The run as a hotbed of blues wouldn't last long. Another local studio that we are all quite familiar with crowded out the smaller studios, as did the interest in "rock and roll". By the time 1967 came, the blues scene was hardly what it was even a decade earlier.
"The Long Hot Summer of 1967" put the final nail in the coffin for Detroit's position as a hub of blues music. I won't describe entirely what happened during the summer of '67. The Tigers narrowly lost the pennant (thanks Eephus) and the city burned- a fire that still has embers today. I will just quote this section from Wikipedia:
The Detroit Police Department was administered directly by the Mayor. Prior to the riot, Mayor Cavanagh's appointees, George Edwards and Ray Girardin, worked for reform. Edwards tried to recruit and promote blacks, but he refused to establish a civilian police review board, as African Americans had requested. In trying to discipline police officers accused of brutality, he turned the police department's rank-and-file against him. Many whites perceived his policies as "too soft on crime."[7] The Community Relations Division of the Michigan Civil Rights Commission undertook a study in 1965 of the police, published in 1968. It claimed the "police system" was at fault for racism. The police system was blamed for recruiting "bigots" and reinforcing bigotry through the department's "value system." A survey conducted by President Johnson's Kerner Commission found that prior to the riot, 45 percent of police working in black neighborhoods were "extremely anti-Negro" and an additional 34 percent were "prejudiced."[8]
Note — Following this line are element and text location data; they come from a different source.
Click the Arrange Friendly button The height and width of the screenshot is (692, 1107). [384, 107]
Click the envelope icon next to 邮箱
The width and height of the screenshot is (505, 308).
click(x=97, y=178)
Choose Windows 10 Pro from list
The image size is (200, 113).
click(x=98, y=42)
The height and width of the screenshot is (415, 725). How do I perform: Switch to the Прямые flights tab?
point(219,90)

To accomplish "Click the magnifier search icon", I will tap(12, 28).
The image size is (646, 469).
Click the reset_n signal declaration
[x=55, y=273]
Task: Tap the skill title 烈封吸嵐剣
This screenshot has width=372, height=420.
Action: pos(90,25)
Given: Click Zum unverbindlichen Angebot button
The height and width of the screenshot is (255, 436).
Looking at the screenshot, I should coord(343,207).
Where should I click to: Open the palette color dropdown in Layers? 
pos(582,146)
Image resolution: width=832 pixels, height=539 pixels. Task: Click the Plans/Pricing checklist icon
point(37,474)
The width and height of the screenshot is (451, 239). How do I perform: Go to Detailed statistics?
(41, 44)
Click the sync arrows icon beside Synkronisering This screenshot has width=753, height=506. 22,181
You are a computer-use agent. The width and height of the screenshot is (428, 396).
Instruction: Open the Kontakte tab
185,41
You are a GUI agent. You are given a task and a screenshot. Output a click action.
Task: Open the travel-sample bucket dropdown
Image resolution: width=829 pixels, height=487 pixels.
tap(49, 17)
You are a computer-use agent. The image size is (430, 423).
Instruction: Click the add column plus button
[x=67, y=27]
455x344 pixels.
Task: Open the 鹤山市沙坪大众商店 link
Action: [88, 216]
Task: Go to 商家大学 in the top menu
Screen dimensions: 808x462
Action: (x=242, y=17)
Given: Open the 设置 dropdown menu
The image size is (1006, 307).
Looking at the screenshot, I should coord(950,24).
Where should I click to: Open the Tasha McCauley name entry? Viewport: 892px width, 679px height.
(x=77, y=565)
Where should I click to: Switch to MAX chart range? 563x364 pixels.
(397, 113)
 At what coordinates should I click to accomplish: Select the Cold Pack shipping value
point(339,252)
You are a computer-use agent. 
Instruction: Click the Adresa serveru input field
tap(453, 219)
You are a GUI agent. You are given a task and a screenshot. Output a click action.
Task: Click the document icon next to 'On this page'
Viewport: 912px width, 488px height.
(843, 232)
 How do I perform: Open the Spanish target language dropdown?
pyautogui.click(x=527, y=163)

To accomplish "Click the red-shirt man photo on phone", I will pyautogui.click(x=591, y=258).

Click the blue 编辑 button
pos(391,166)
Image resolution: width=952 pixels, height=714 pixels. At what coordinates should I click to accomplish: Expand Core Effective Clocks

In 1967, 93% of the force was still white, although 30% of the city residents were black.[9][10] Incidents of police brutality made blacks feel at risk. They resented many police officers who they felt talked down to them, addressing men as "boys" and women as "honey" and "baby." Police made street searches of groups of young men, and single women complained of being called prostitutes for simply walking on the street.[11] The police frequently arrested people who did not have proper identification. The local press reported several questionable shootings and beatings of blacks by officers in the years before 1967.[12] After the riot, a Detroit Free Press survey showed that residents reported police brutality as the number one problem they faced in the period leading up to the riot.[13]
In the violence of the summer, one of the casualties was
Joe's Record Shop. After being chased off of
Hastings Street in the razing of the street for a freeway, Joe Von Battle found his relocated business under threat again in 1967. The man who recorded John Lee Hooker was defending his storefront by gun point until the police made him leave. "Days later, Battle returned to his record shop with his daughter Marsha Battle Philpot and they were met with '
wet, fetid debris of what had been one of the most seminal record shops in Detroit.' Joe's Record Shop and much of the stock within—including tapes and recordings of artists - were ruined." Detroit's legacy as a blues hub was also ruined. The great record shop and it's music was now a casualty of the modern city.